Approximately 1 week before sacrificing the animals, we performed electrolytic lesions (10 μA cathodic pulses per 10 s) at known coordinates at the external borders of the recorded regions. Then each animal was anesthetized and perfused as previously described (Rozzi et al., 2006). The brain was extracted, photographed, and cut (slice thickness, 60 μm). For both monkeys, each second and fifth section of a series of five was stained using the Nissl method (thionin, 0.1% in 0.1 m acetate buffer, pH 3.7). The locations of penetrations were then reconstructed on the basis of electrolytic lesions, stereotaxic coordinates, depths of penetrations, and functional properties. Subsequently, the cytoarchitectonic features of ventral premotor and inferior parietal areas were identified based on the criteria defined by Luppino and coworkers (Matelli et al., 1985; Gregoriou et al., 2006; Belmalih et al., 2009).
We recorded 122 grasping neurons from the inferior parietal area PFG (Gregoriou et al., 2006) of both hemispheres of the two monkeys, and 89 grasping neurons from the posterior bank of the inferior arcuate sulcus and the adjacent convexity (area F5) (Matelli et al., 1985) of the right hemispheres of both monkeys (Fig. 2A). All neurons were recorded during the performance of the complex action. In addition, all F5 neurons and 90% of PFG neurons were recorded also during the simple action.
By comparing grasping neurons activity recorded during the complex action in the two experimental conditions (eating and placing), we found two basic neuronal categories (Tables 1, 2): no preference (NP) neurons, which did not show any difference in discharge intensity between the eating and placing conditions; and AGR neurons, which discharged differently during the eating and placing conditions. Among AGR neurons, we identified two different classes: neurons of the first class, defined as late preference (LP) neurons, showed their preference only during target grasping; the second class, defined as early preference (EP) neurons, discharged differently in the two conditions during both grasping of the lid and grasping of the target.
Figure 2B shows the different proportion of these neuronal categories in the two areas. It is evident that AGR neurons were more frequently found in PFG than in F5 (χ2 = 9.23, p < 0.005), because of the presence of EP neurons, which were almost absent in area F5 (χ2 = 8.58, p < 0.005).
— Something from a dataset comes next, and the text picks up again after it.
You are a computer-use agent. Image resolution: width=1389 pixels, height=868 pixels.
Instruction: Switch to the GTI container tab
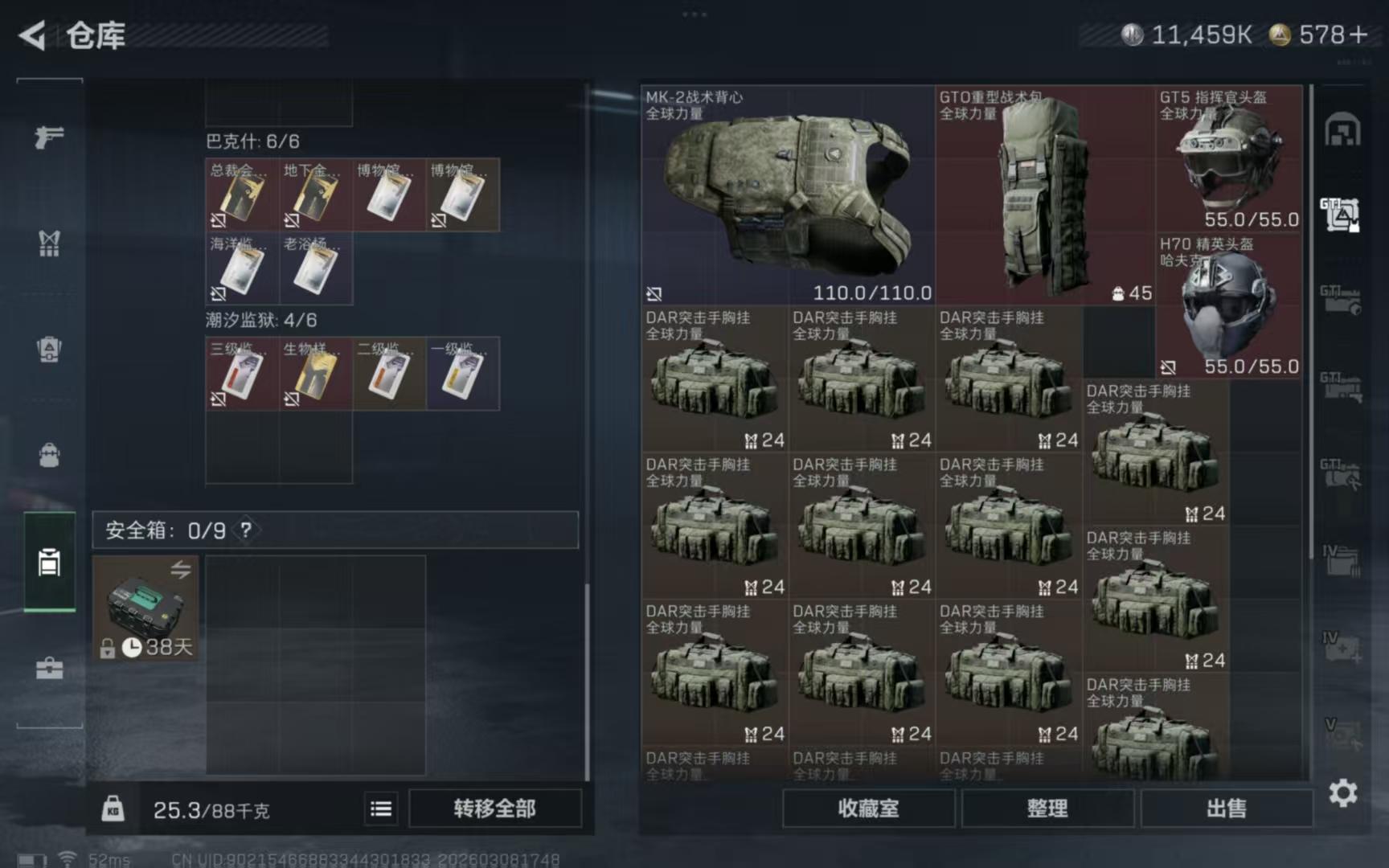coord(1340,215)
NP neurons encode motor acts regardless of the action goal
Figure 3 shows examples of PFG and F5 NP neurons. Unit 204 (Fig. 3A) exemplifies the most frequent (55.1%) behavior among NP neurons in PFG. The discharge of the neuron when the monkey grasps the target is similar in both simple and complex actions and, in the latter, a similar discharge is present during grasping of the lid regardless of the experimental condition (eating or placing). More than one-third (37.7%) of F5 NP neurons showed this same behavior. Furthermore, in area F5, some NP neurons of this subclass (N = 13) were also active during grasping with the mouth (Fig. 3B). These grasping-with-hand-and-mouth neurons are virtually absent in area PFG.
Unit 76 (Fig. 3C) exemplifies the most frequent behavior of NP neurons in area F5. The neuronal discharge is not different between eating and placing conditions but, although it is always present during both grasping acts, it is significantly weaker during grasping of the lid than during grasping of the target in the complex action. Notably, neuronal activity during grasping of the target is similar during complex and simple action. The majority of F5 NP neurons (52.5%) and a consistent proportion of those recorded in PFG (39.7%) showed this behavior.
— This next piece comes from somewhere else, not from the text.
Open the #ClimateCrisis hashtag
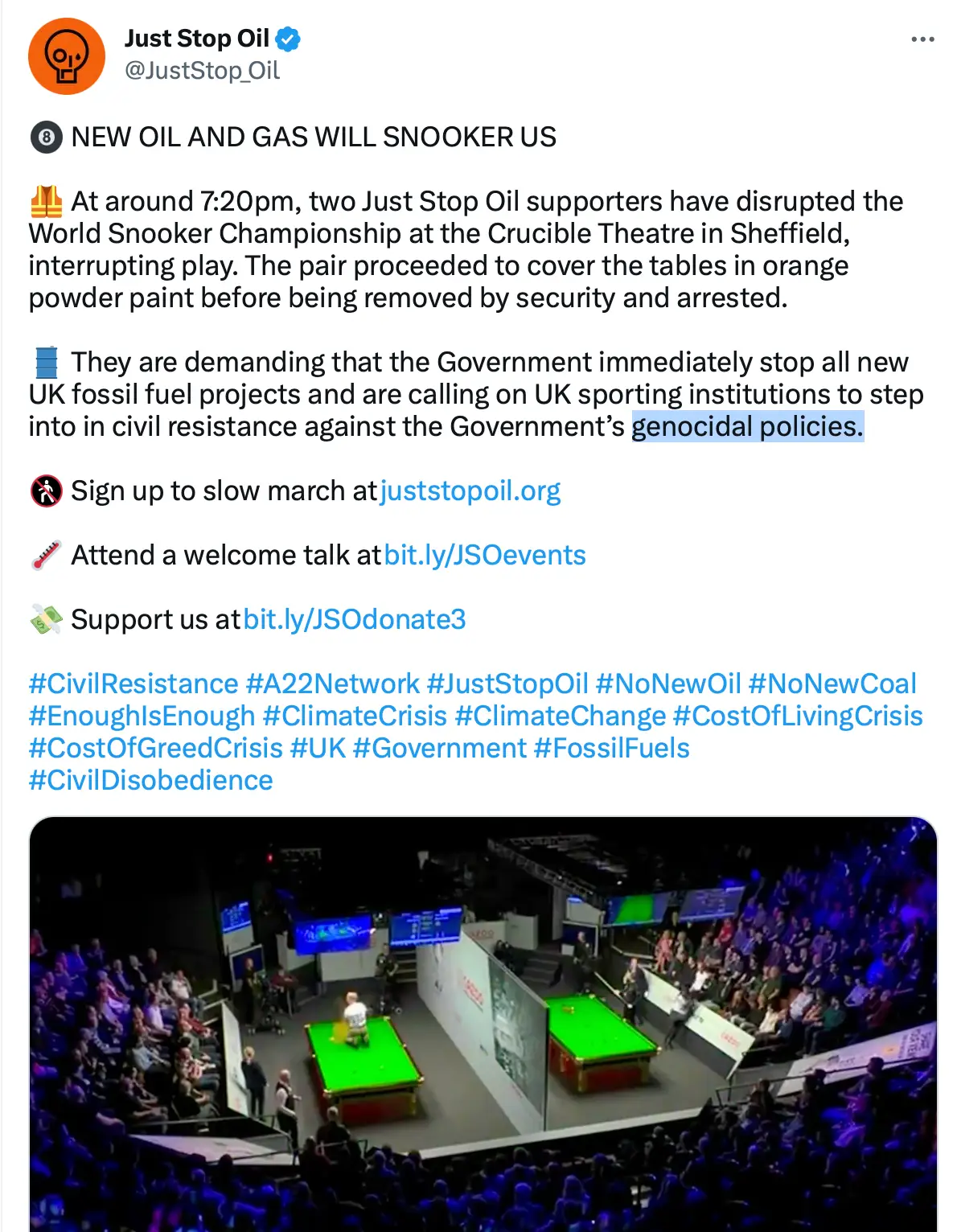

A correlation analysis performed on the whole NP neuronal population of both areas revealed that the discharges during grasping of the target in the simple and complex actions are similar (F5: t = 1.68, not significant; PFG: t = 0.46, not significant) and positively correlated (F5: r = 0.93, p < 0.001; PFG: r = 0.91, p < 0.001).
Tables 1 and 2 clearly show that only a small fraction of NP neurons in both areas (3 of 58 in PFG, 6 of 61 in F5) discharged stronger during the first compared with the second grasping act. All these neurons were active, although weakly, during grasping of the target.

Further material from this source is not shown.